• _TASK TO COMPLETE_
Exactly as written, retype the lines that run from the line holding "Open the 30 Tablets, 17.8 mg selector" through the end of the records below. Do not include pictures.

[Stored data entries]
::::

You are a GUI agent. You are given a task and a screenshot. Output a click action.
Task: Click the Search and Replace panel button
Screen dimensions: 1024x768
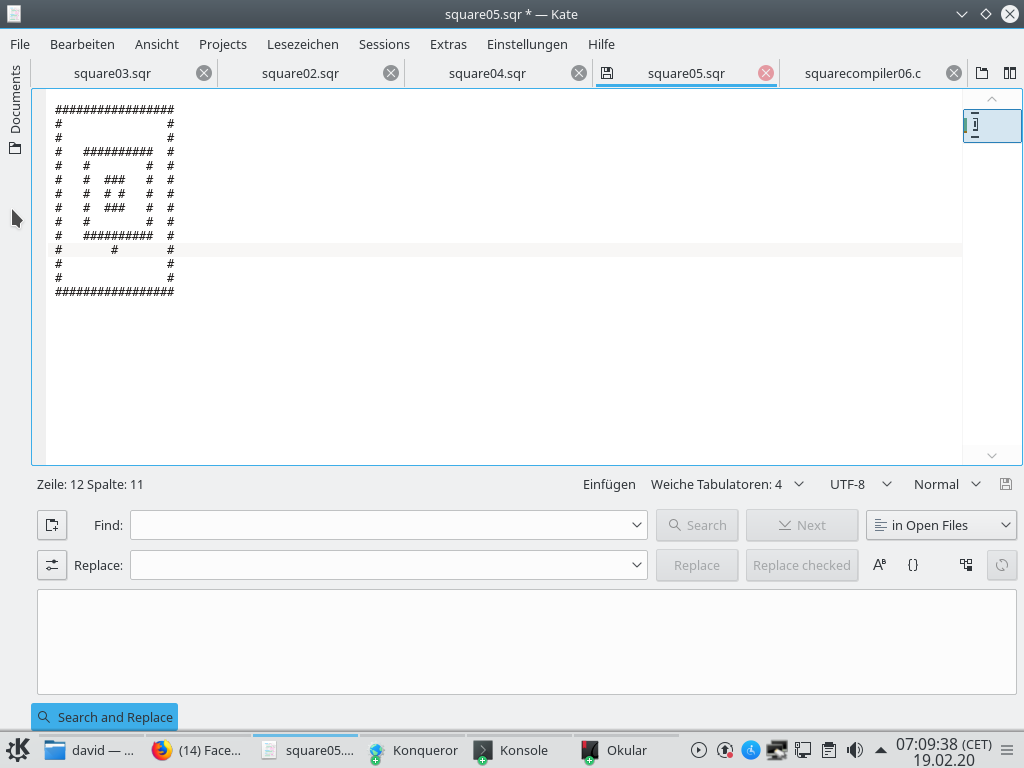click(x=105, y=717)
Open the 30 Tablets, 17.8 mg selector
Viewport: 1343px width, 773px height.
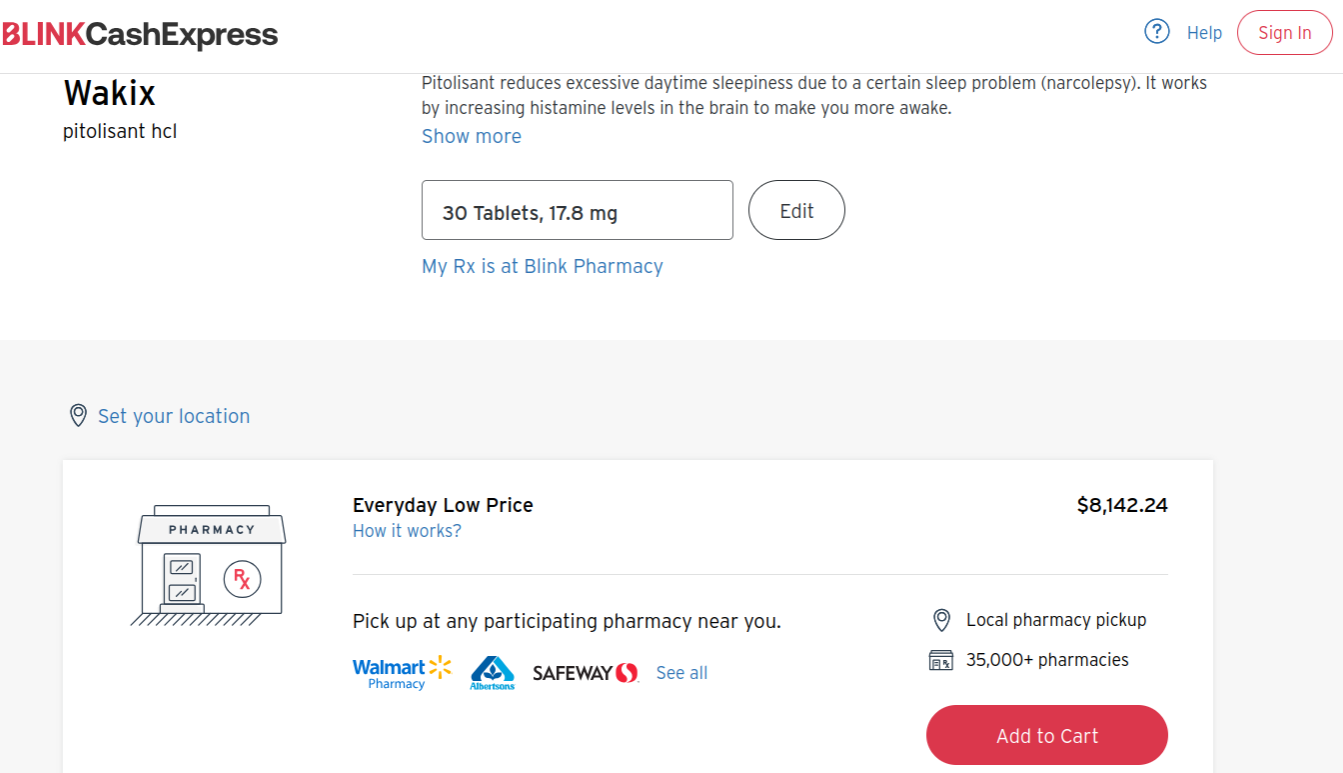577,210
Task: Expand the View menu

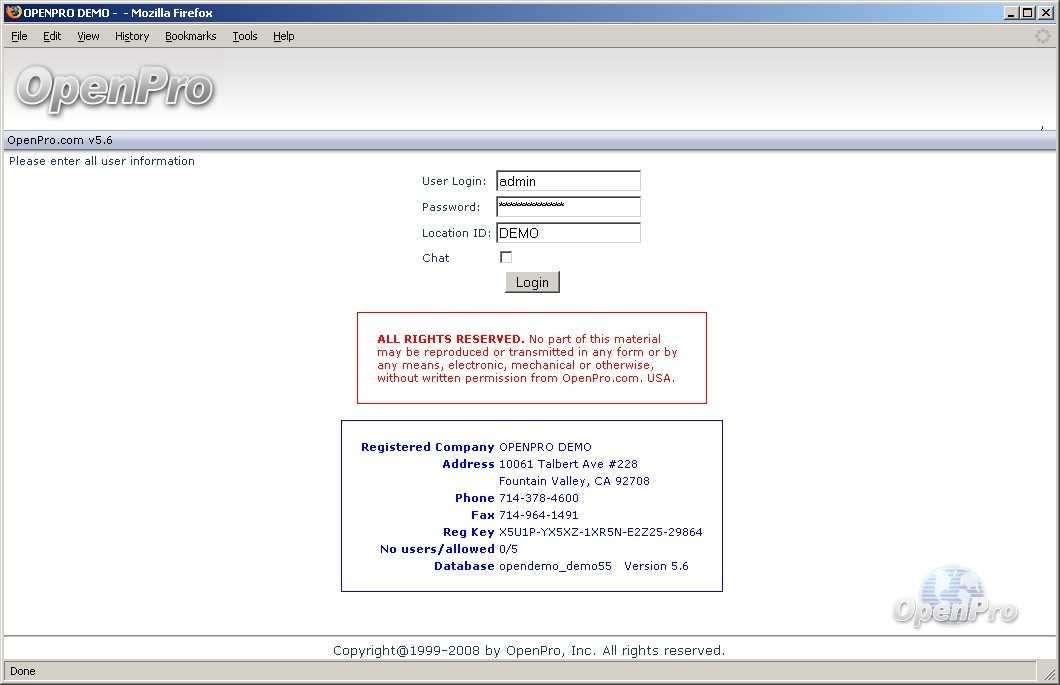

::::

• _SOLUTION TO THE PROBLEM_
Open the 30 Tablets, 17.8 mg selector
Viewport: 1343px width, 773px height.
577,210
Task: Expand the View menu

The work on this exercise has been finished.